* **EXCERPT TO READ**
════

So I walked down Ebertstraße towards Potsdamer Platz, following the line of the old Wall, but first I was going to visit somewhere which was both moving and chilling, the Denkmal für die ermordeten Juden Europas ‘Memorial to the Murdered Jews of Europe’, also known as the Holocaust Memorial. Berlin does not turn its face away from the dark past, and the location of this huge memorial space is significant, nearby the Reichstag, on an area which used to be part of the infamous Death Strip inside the Berlin Wall, and close to where Hitler’s bunker was located. The memorial looks like a filed of smooth grey concrete blocks all lined up in symmetrical rows, appearing to move up and down as the ground level gets deeper and the slabs get taller. It resembles a graveyard, a colourless crop field, a grey grid system city that feels like a labyrinth; the designer Peter Eisenman left it open to interpretation. As you enter the monument the concrete blocks are short, resembling tombs, and children jump from one to the other, though they are not supposed to. The further you walk down each corridor, the taller the blocks get until they tower above you and everything feels…cold. There are people around, but you feel isolated. You might see them pass by ahead or behind, quickly in and out of view (reminding me of that scene in Yellow Submarine), leaving you along again. The rows may be meant to put you in mind of the lines of Jews being led into the camps or onto the transports, and you feel trapped inside this grey world seeing the sky above that can’t be reached. I felt a bit scared in there, not that anything would happen to me, but that the feeling of isolation descended so fast. It is not a labyrinth, every path is a way out, but it was easy to feel suddenly lost. It was sunny when I emerged and I needed a rest. I sketched the Memorial, with the green Tiergarten away to the left, the glass dome of the Reichstag and the solid block of the U.S. Embassy in the background.

════

* **INFORMATION SUPPLIED**
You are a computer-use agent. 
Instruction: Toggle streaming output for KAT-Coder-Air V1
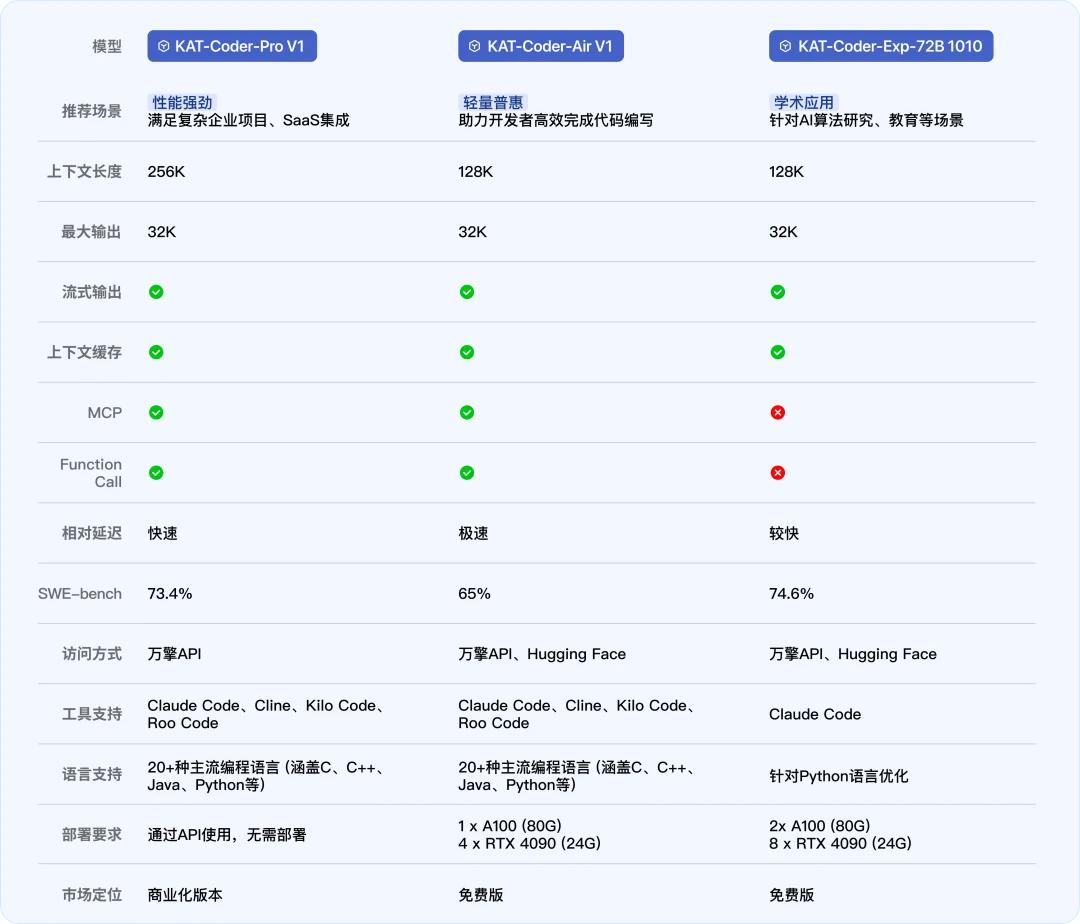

════

* **PROBLEM TO WORK ON**
Answer these questions from the passage about the Berlin memorial visit:
1. Which street did the writer walk down toward Potsdamer Platz?
2. Who designed the memorial?
3. What was the weather like when the writer came out of the memorial?
The listing plays no part in what comes next.

* **RESULT**
1. Ebertstraße
2. Peter Eisenman
3. It was sunny.